O sentimento de necessidade de estar antenado ou de se adaptar com rapidez às novas modas, contribui para que uma peça não tenha seu valor reconhecido, e que elementos como atemporalidade e reuso não sejam considerados. “Tem pessoas que só porque eu usei uma peça, ou divulguei uma peça, vão lá comprar. Não é porque achou bonito, ou porque aquilo realmente faz parte do estilo pessoal dela. Aquilo vai ficar parado no seu guarda-roupa. Por isso comecei a elaborar conteúdos onde eu pego uma peça parada, e mostro para o meu público formas de ressignificar”.
Ana Galvão afirma que busca gerar mudanças, incentivando o público a participar de bazares, brechós, disseminando o conceito de moda circular e outros serviços de informação em pequena escala, que contribuem na compreensão do assunto dentro da segmentação.
Publicidades insustentáveis e a revolução no setor da moda
As plataformas digitais também contribuem para a divulgação de movimentos como o Instituto Fashion Revolution Brasil (IFRB). Formalizado no país em 2018, o IFRB surgiu em decorrência do trágico desabamento do edifício Rana Plaza, em Bangladesh, no dia 24 de abril de 2013. Sensibilizados pelas mortes das vítimas, que trabalhavam em condições análogas à escravidão, o instituto iniciou suas ações no país, como a Semana Fashion Revolution, que por meio de rodas de conversas, aulas, projetos e exibições de filmes, visa incentivar os consumidores brasileiros a cobrar posicionamentos éticos e sustentáveis das marcas.
IFRB no Fórum Fashion Revolution 2023. Foto: Reprodução/Divulgação
Glícia Cauper, porta-voz do IFRB na cidade de Manaus, Amazonas, vê as publicidades como “a ponta do iceberg” e destaca que grande parte dos problemas sociais são sistêmicos. “Hoje, há pouco tempo para conciliar trabalho, afazeres domésticos e outras atividades pessoais, então as redes sociais, por terem um formato dinâmico e veloz, se tornam um entretenimento. A ausência de um tempo de qualidade acaba gerando um sentimento identitário de “ter” para “ser”, o que impacta o meio ambiente.”

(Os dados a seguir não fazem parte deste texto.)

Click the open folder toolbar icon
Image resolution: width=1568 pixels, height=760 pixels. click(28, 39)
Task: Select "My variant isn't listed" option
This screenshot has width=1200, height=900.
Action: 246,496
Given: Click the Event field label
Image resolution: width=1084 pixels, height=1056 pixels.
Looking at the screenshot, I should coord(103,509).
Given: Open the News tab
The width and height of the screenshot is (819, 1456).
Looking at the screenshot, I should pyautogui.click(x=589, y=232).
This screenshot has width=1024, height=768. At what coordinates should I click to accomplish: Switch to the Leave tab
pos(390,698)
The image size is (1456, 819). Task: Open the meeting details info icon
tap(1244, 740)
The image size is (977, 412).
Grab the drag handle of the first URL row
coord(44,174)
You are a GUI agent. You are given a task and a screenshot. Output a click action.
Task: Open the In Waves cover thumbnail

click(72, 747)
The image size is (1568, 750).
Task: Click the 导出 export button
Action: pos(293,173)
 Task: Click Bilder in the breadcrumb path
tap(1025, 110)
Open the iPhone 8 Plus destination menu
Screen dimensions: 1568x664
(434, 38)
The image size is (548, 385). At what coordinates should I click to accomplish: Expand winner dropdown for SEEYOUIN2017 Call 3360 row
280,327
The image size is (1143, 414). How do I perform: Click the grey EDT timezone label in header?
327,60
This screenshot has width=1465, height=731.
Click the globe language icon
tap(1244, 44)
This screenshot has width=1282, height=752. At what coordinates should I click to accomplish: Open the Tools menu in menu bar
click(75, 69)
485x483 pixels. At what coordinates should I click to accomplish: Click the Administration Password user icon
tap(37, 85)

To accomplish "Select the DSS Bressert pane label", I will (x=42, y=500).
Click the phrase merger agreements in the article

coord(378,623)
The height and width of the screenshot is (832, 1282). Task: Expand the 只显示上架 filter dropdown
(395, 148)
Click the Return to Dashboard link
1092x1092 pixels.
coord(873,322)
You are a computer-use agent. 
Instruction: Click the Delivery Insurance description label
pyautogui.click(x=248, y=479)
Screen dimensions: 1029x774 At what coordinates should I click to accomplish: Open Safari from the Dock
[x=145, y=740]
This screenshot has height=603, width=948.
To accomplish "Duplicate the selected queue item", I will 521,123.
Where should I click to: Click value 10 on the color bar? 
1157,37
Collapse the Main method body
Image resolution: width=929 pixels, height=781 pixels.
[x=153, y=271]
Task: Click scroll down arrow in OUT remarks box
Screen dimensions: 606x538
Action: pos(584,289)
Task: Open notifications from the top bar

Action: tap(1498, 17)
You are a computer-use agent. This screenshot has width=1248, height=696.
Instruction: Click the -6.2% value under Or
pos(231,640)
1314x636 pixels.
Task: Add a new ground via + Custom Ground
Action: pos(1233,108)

Para a representante do instituto, tornar o debate sobre sustentabilidade mais acessível nas redes sociais “depende da mudança na estrutura das campanhas publicitárias e de uma fase de sensibilização dos usuários”.
Moda consciente no Acre e influenciadores
A marca Made in Acre valoriza a cultura regional e os povos originários, promovendo a produção consciente através de linhas como a MIA Consciente, que utiliza tecidos reutilizados. Esses princípios também são aplicados na presença digital. As fundadoras Rayssa Alves e Juliana Pejon, destacam que os influenciadores que trabalham com a marca compartilham de ideais sustentáveis.
“O influenciador não precisa estar no nicho da sustentabilidade, mas se no seu dia a dia ele se mostrar dedicado e engajado à causa ambiental, que é uma prática que temos em nossa marca, ele vai de fato representar a Made in Acre”, afirmam as empresárias.